Enunciado: Repita, sem nenhuma alteração, o trecho do texto sobre genotipagem e risco de câncer que vai de "Citei apenas o" até "plano de saúde.".

O que já muito aventávamos como hipótese e em estudos metodologicamente mais simples, teve sua demonstração com maior grau de certeza ao se avaliar o banco de dados nacional finlandês. O exame genético em questão, a genotipagem, é diferente do exame que pedimos hoje em nossa prática em oncogenética para avaliação de síndromes de predisposição hereditárias ao câncer. Nesse estudo, avaliamos a sequência completa de alguns genes sabidamente causadores de câncer se houver mutações causadoras de perda de função nas proteínas que esses genes codificam. São alterações (mutações = variantes) genéticas mais raras e que sozinha podem promover grande chance de câncer em um indivíduo. Já na genotipagem, avaliamos locais previamente conhecidos ao longo de todo DNA. Locais que muitas vezes não sabemos ao certo suas funções.
Diferente do sequenciamento mencionado anteriormente, não são mutações ou alterações, mas apenas diferenças (polimorfismos) que estão ligadas ao aumento do risco de câncer de forma muito discreta. Porém, como são centenas possíveis, esses polimorfismos genéticos se acumulam em determinadas famílias fazendo com que seus riscos sejam somados ou às vezes até multiplicados levando determinadas pessoas a um risco muito alto de câncer. Para se ter uma ideia da capacidade em predizer chance de câncer de mama, se pensarmos em ambas as caudas que abarcam 10% cada de uma distribuição normal (uma curva de Gauss) temos um risco de câncer de mama acumulado de mais de 20% para o grupo de maior risco contra menos de 5% para o grupo de menor risco. Se associarmos o exame de sequenciamento e a história familiar, chegamos para os mesmos 10% dos extremos da curva o menor risco permanece menos de 5% enquanto os 10% de maior risco chega a quase 40% de chance de ter câncer até os 80 anos de idade.
Os números acima podem vir a nortear toda uma mudança de política em saúde pública após análises de custo-efetividade e avaliação prospectiva, entretanto já é possível naquele país começar a pensar nesse próximo passo. Identificar as pessoas com maior risco de câncer faz com que se intensifiquem os tipos de exames e até tratamentos preventivos! Equidade em sua forma mais prática.
Os exames de genotipagem mudam de acordo com a população e aqui no Brasil ainda carece dessa avaliação. Os pesquisadores liderados pelo Prof. Leandro Colli da USP-Ribeirão Preto estão em vias de liberarem os primeiros resultados e em breve poderemos adotar condutas mais assertivas e individualizadas para nossa população também.
Citei apenas o caso de câncer de mama. Mas a análise de vários polimorfismos gerando um risco individual para doença (ou score de risco poligênico) já estão amplamente difundidos para múltiplas doenças ou condições humanas. Não apenas câncer, mas demência, doença cardiovascular, doenças psiquiátricas, alergias, intolerância a medicações, entre outras. Com o aumento geométrico dos custos em saúde, avançar na prevenção e detecção precoce das doenças é um caminho necessário. Pensando nisso, em junho desse ano iniciaremos um projeto visando colocar em prática muitos desses conceitos, e com os exames disponíveis no país, com a finalidade de promover saúde e diminuir sinistralidade junto com um grande plano de saúde.
Com essa realidade que se avizinha, urge a sociedade avançar em conversas sobre regulamentações e discussões éticas sobre essas tecnologias. Em um país que tanto sofre por falta de recursos e acesso, a genética pode ajudar a trazer equidade e mais saúde para nossa população.

Informações:
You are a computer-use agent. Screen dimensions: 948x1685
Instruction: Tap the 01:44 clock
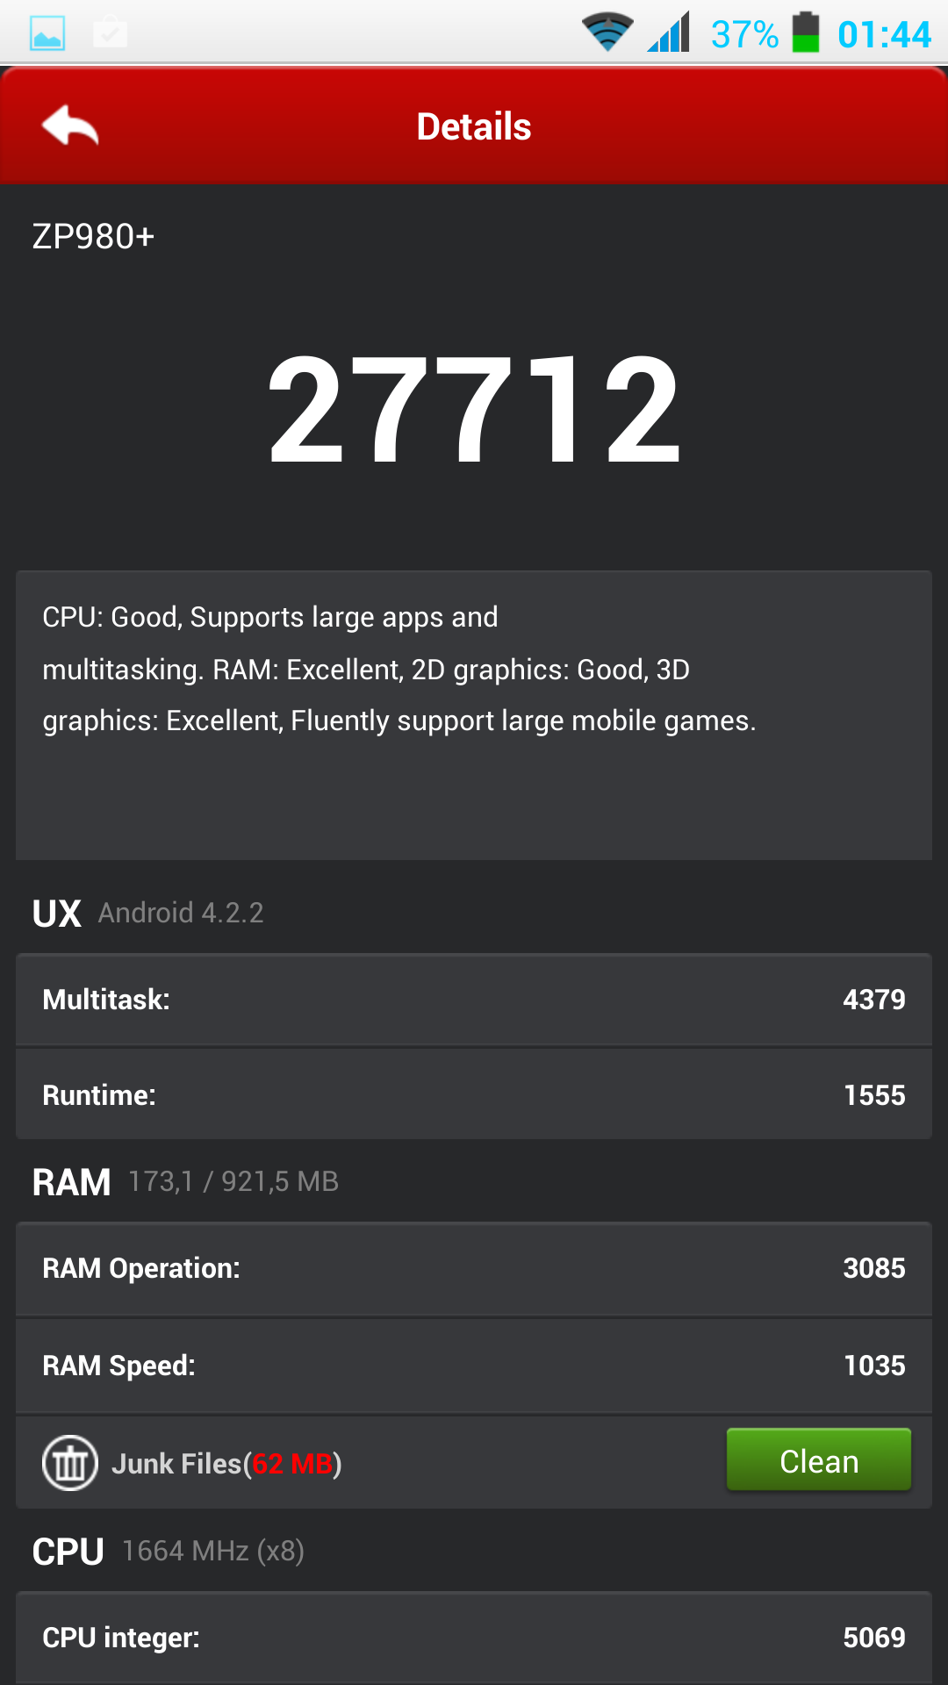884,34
--
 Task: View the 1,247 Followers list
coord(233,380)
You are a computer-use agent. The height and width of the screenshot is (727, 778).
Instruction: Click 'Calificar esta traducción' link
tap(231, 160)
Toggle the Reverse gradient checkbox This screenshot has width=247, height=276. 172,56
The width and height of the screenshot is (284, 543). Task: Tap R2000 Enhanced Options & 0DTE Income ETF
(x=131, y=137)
--
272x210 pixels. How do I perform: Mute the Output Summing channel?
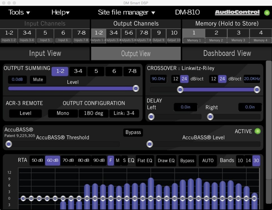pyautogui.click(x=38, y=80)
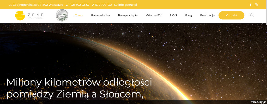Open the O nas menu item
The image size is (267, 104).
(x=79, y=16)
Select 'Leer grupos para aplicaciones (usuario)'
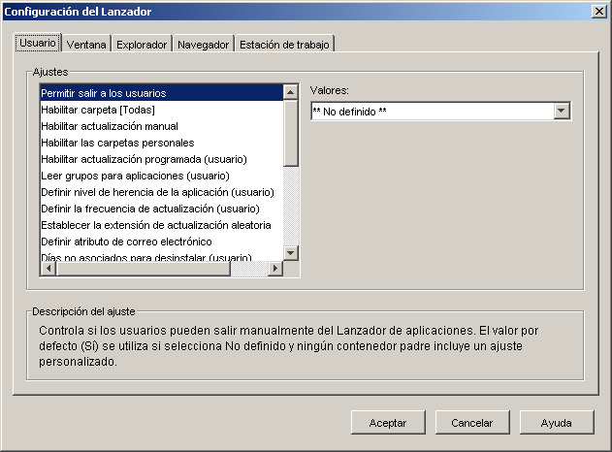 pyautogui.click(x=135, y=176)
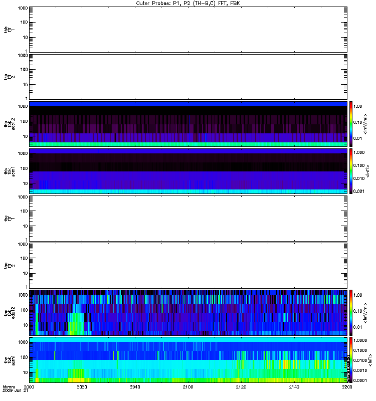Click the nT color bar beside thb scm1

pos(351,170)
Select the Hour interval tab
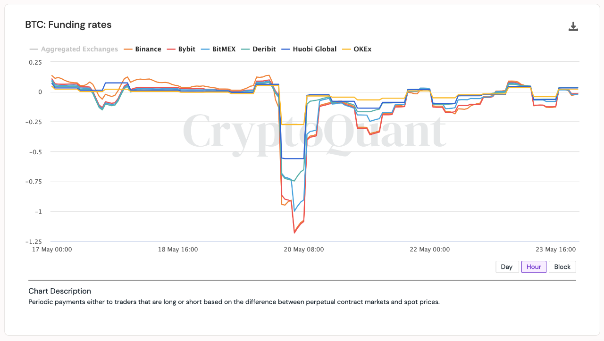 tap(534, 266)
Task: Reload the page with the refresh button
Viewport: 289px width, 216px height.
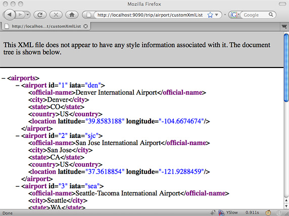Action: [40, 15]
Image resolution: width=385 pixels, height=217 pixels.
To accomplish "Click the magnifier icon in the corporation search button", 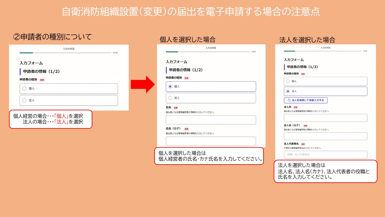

Resultado do exercício:
Citei apenas o caso de câncer de mama. Mas a análise de vários polimorfismos gerando um risco individual para doença (ou score de risco poligênico) já estão amplamente difundidos para múltiplas doenças ou condições humanas. Não apenas câncer, mas demência, doença cardiovascular, doenças psiquiátricas, alergias, intolerância a medicações, entre outras. Com o aumento geométrico dos custos em saúde, avançar na prevenção e detecção precoce das doenças é um caminho necessário. Pensando nisso, em junho desse ano iniciaremos um projeto visando colocar em prática muitos desses conceitos, e com os exames disponíveis no país, com a finalidade de promover saúde e diminuir sinistralidade junto com um grande plano de saúde.